Data collection:1) Confidential patient surveys that included the questions:“At this time, do you share personal experiences and coping techniques with other diabetic patients?” and “At this time, do you feel you have to manage your diabetes alone?”; 2) Clinical team collected the data; and 3) Participants completed confidential patient surveys/questionnaires
Outcomes (short-term): The percent of patients who reported sharing personal experiences and coping techniques with other diabetic patients increased by 46%. The % of patients who reported feeling less alone in managing their diabetes decreased by 12%.
Aside from the dedication of staff time and the nominal expenses previously described, no additional funding was allocated for this project. Although the pilot project was labor-intensive, staff involved felt future applications of this visit type would be easier to implement, as the initial groundwork was completed. It was generally felt that the results of the Diabetes Shared Medical Appointment Pilot Project (DSMAPP) support the probability that it could be made available for patients with other chronic illnesses (e.g., asthma), for different groups of patients from similar cultural backgrounds, and for those who receive care at other Suffolk County Department of Health Services (SCDHS) sites.
The Chronic Care Committee is comprised of clinical and administrative personnel.

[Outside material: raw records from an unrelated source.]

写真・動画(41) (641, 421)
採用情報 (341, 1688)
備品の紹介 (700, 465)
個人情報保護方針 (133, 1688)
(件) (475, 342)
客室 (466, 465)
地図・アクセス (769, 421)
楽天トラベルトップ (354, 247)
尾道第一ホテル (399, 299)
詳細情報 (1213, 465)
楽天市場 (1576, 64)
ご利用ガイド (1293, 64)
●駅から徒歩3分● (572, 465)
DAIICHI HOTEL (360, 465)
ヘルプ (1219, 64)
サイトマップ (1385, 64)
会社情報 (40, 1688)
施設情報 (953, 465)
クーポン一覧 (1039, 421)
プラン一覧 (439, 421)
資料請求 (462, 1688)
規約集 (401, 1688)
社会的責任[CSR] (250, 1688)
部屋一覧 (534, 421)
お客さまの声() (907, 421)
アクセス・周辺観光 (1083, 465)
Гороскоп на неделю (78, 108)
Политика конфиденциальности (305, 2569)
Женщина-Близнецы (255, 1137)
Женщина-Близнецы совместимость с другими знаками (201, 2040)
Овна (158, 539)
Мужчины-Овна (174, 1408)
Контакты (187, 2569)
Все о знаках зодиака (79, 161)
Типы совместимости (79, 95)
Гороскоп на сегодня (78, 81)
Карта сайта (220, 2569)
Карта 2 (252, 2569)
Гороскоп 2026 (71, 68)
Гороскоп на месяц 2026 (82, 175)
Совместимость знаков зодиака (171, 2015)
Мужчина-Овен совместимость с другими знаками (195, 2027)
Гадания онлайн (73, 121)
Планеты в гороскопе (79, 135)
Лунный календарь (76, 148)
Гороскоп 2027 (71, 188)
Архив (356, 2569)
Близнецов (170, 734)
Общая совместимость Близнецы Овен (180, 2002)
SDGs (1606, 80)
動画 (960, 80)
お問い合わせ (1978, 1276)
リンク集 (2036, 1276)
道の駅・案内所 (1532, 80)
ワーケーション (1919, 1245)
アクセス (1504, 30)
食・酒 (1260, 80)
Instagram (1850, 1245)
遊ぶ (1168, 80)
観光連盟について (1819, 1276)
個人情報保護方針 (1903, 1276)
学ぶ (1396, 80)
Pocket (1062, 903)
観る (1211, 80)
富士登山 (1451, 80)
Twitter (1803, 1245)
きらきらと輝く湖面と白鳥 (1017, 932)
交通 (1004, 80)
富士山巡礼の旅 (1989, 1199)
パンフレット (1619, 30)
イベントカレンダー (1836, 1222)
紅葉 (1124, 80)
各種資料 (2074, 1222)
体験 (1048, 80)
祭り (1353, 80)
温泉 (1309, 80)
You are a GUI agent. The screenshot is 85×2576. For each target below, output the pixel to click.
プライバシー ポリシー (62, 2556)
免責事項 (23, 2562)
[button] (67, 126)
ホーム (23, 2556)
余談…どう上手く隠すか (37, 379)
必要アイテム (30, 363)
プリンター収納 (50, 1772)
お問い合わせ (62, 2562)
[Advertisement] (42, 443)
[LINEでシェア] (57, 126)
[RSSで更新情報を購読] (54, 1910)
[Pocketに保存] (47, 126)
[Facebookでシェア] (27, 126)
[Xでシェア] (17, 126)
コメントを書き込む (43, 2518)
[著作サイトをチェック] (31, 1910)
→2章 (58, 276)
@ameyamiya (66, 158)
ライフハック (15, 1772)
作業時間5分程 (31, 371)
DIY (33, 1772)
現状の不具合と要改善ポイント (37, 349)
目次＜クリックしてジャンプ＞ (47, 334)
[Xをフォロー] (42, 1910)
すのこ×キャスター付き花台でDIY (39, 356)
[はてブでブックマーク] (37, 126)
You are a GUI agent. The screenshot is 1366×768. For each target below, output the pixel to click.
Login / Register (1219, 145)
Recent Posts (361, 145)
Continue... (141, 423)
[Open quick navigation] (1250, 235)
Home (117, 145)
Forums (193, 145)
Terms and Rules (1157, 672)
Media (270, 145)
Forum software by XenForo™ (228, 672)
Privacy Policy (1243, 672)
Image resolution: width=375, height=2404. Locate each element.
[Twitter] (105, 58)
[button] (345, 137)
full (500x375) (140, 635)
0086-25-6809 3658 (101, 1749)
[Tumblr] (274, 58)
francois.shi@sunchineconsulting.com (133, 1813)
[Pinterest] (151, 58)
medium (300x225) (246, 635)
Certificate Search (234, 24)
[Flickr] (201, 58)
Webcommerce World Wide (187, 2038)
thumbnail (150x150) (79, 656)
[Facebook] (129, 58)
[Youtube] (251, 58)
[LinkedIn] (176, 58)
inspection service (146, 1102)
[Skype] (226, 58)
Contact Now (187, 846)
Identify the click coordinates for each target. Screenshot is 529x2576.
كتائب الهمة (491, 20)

The Committee is currently developing strategies to expand upon the use of the chronic care model at additional clinical sites. The tools that were developed for this project are being re-evaluated and revised, as needed. The SCDHS has committed to the development or possible purchase of a disease registry, which will greatly assist providers in expanding on this project to manage patients with chronic illness, and improve clinical outcomes and patient satisfaction. The disease registry process is currently underway.